"The NSA and other intelligence agencies are good at gathering intelligence," said Richard A. Clarke, a counterterrorism expert, at a keynote address at the Cloud Security Alliance Summit in RSA2014 this week, according to foreign media reports, Richard. They have the potential to create a state of police surveillance. " Clark is a former national coordinator of security, infrastructure protection and counter-terrorism in the United States, and has served as President of the United States as adviser to President Ronald Reagan.
RSA2014: Counterterrorism experts talk about the NSA's 10 impact on cloud security (Pictures from seen.co)
Since many countries in the world have such monitoring techniques, the task of controlling these technologies is more important than the technology itself. He noted that the NSA had the following 10 major implications for cloud computing security:
1. There is no link between policy makers and their desire to gather information and the actual collection of information. If they want to gather intelligence, they will take all the means they can think of to gather information.
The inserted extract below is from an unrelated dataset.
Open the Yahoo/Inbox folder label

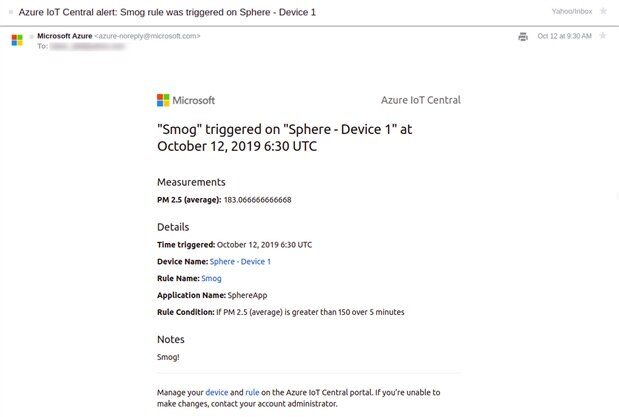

Senior decision-makers must be very specific about what information they want to collect and what they need, and what they don't allow us to collect. Mr Obama's response is that our ability to collect such information does not mean that we should collect such information.
2. The NSA has done a good job of attacking, but it is very bad in terms of the security of its own network. The lesson here is that it's a good record when you say you want to use perimeter defense mode. However, you have to implement this defensive mode, but also to increase the good internal security.
3. U.S. companies are losing market share in Europe, the Middle East and north and south, as a result of the NSA surveillance scandal. This is the result of public policy mistakes.
4. One reason for the decline in U.S. market share is that non-companies use the NSA surveillance scandal as a marketing tool. Some Asian companies say they do not buy American products because the NSA may install eavesdropping devices in those products.
5. Governments around the world, especially European governments, are using the NSA surveillance scandal to expose the concept of data localization.
6. Any real solution that concerns the hacking of databases and cloud services is irrelevant to the location of the server, and the solution is to encrypt the content in the cloud.
7. To effectively protect data security, users need to encrypt data in the process of data transmission, use and storage. This means that the encryption standard must be trustworthy.
8. The United States Government should notify everyone immediately of the discovery and knowledge of the security vulnerabilities of 0. This should be a general policy. But the United States government has not done so.
9. If we implement information democracy, we need a strong and independent regulatory Commission on privacy and civil liberties. This committee has the right to see everything.
10. These issues are not a concern for the United States. Clark says the United States is not the only country to implement surveillance. We are just the best countries to date. We need some international standards. The U.S. government says it does not attack the country's financial system. This is a good starting point.